# Prompt
Search the entries below for "Click the October 8, 2023 date heading". Give that line and all the lines after it again, exactly, through the last, without pictures.
▬▬▬
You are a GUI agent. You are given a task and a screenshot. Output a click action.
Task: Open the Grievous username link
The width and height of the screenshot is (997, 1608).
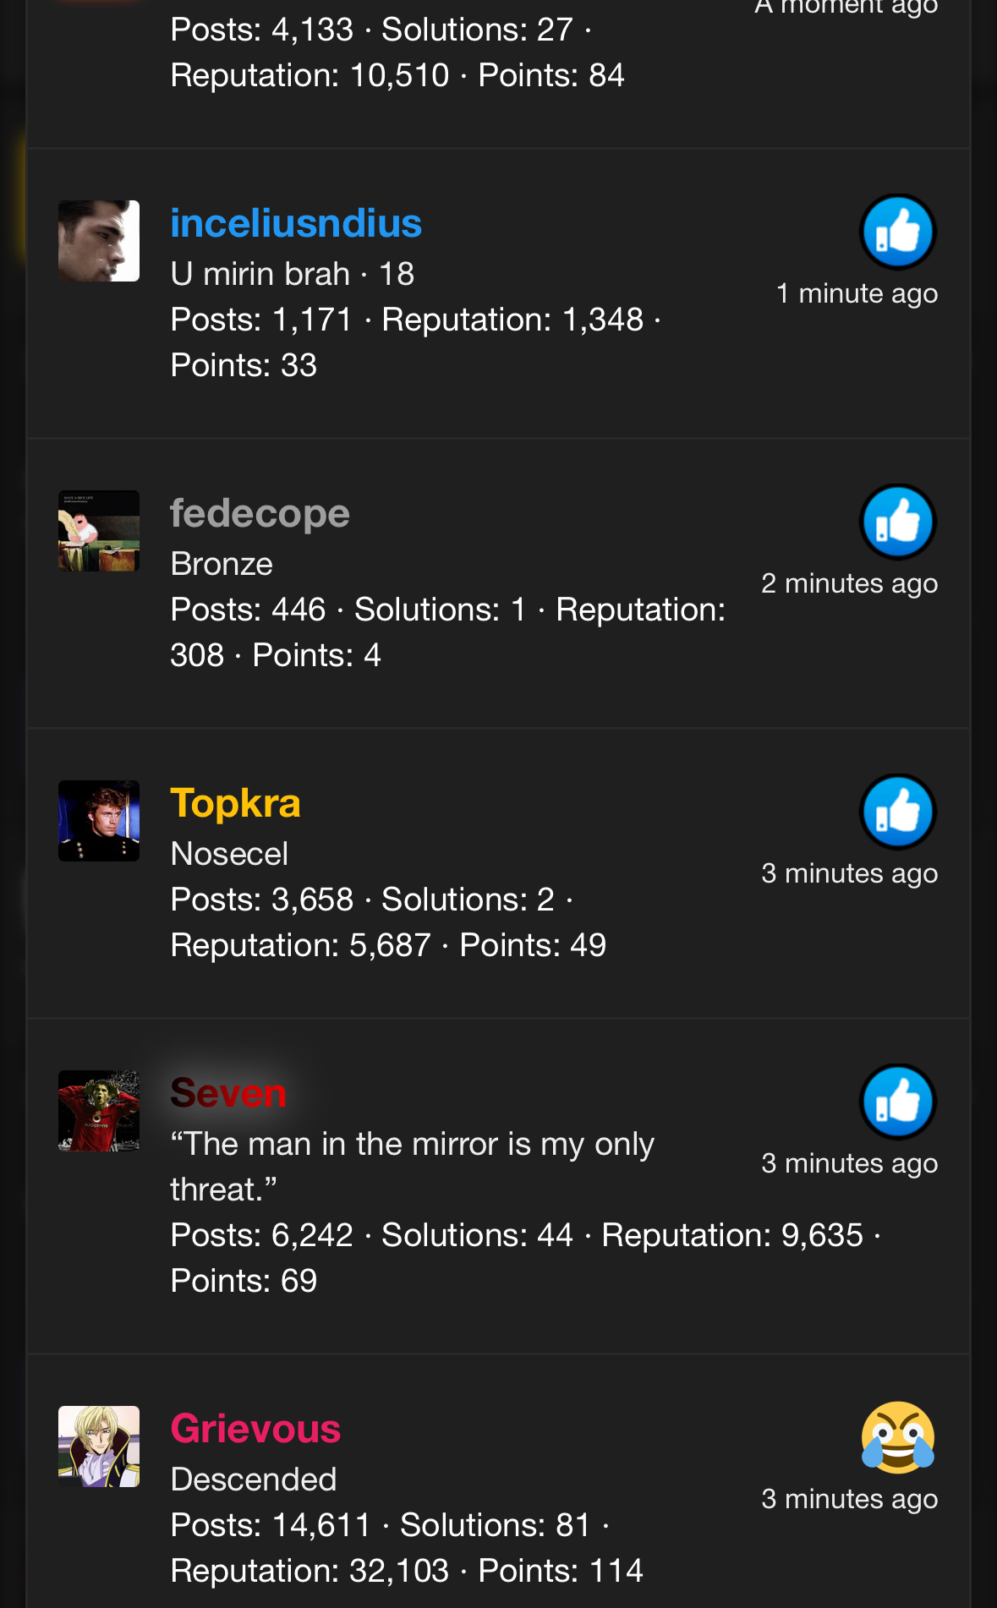pos(255,1429)
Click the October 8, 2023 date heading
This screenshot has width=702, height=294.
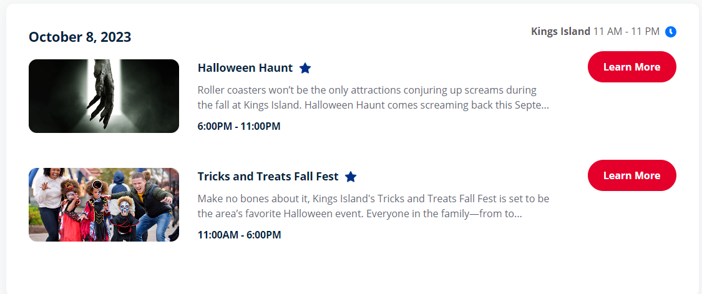coord(80,37)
▬▬▬
# Answer box
Click the October 8, 2023 date heading
This screenshot has width=702, height=294.
coord(80,37)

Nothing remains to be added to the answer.